A lance corporal like his younger brother, Federico Freire spoke about how his sibling was a peacemaker, yet a warrior, too.

“He was a good man, one who always abided by doing things the right way. No conflict, no strife,” said Federico Freire, 26. “But he loved the infantry just like I do. We agreed if you were in the military, what other job is there besides the infantry? To fight for the freedom of this country, you’ve got to go infantry. We were willing to risk everything.”

That Mr. Friere survived Afghanistan only to suffer this fate has been wrenching for his family.

“Mom knew he was doing what he wanted to do,” said Piovera, interpreting for her mother, a native of Argentina. “If he would’ve died in Afghanistan, the pain would’ve been still there, but it wouldn’t be so hard as it is now. We’re trying to deal with saying our goodbyes as much as we can with the pain.

“We want to let people know what kind of man he was, what an honor it was for us to have him serve his country.”

Born in Mendoza, Argentina, Mr. Freire came to the United States at 3 and loved being an American, said sister Julie Freire.

His ambition was to be a lawman and he even spent more than three years with the Bradenton Police Department Explorers as a teenager.

“He was bright, determined. Just a skinny 14-year-old, but we watched him grow up before our eyes,” BPD Sgt. L.J. Millard said. “This is such a loss.”

A sentiment echoed by Dustin Ferrell, a former Explorer and MHS classmate.

“We lost touch after high school and it’s unfortunate it’s taken this to bring us together,” he said. “We always thought he was Mr. Invincible.”

Federico Freire knows how his brother earned that perception.

“Since I was 13, we always played cops or military, dress up in battle gear, paint our faces, rappel off trees,” he said. “Then when 9/11 happened, we had it in our hearts to do something. After I decided on the Marines, he wanted to do it, too.”
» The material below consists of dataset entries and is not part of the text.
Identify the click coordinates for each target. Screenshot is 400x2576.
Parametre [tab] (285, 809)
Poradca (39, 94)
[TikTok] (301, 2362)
Mr. Freire’s unit fought in Helmand Province, a notorious Taliban stronghold, and, said his brother, was involved in more than 50 firefights during his six-month combat tour.

“He lost a lot of friends, there were many ambushes, IEDs,” his brother said.

“He went through a lot in Afghanistan,” Julie Freire said.

She told of profound observations about the enemy in her brother’s combat journal.

“I’m making decisions that could either save my life or his,” Mr. Freire wrote. “I go home to my family, or he goes home to his.”

He had a tender side, too.

“He sent me flowers for my birthday,” Julie Freire said.

He also surprised his other sister with a thoughtful phone call.

“He called me from Afghanistan, woke me up last Mother’s Day,” Carina Piovera said. “I was half asleep, but I could hear him say, ‘Hey, Carina, happy Mother’s Day. I love you. I miss you. How are the kids?’

“He was a great brother, a great son, a great friend.”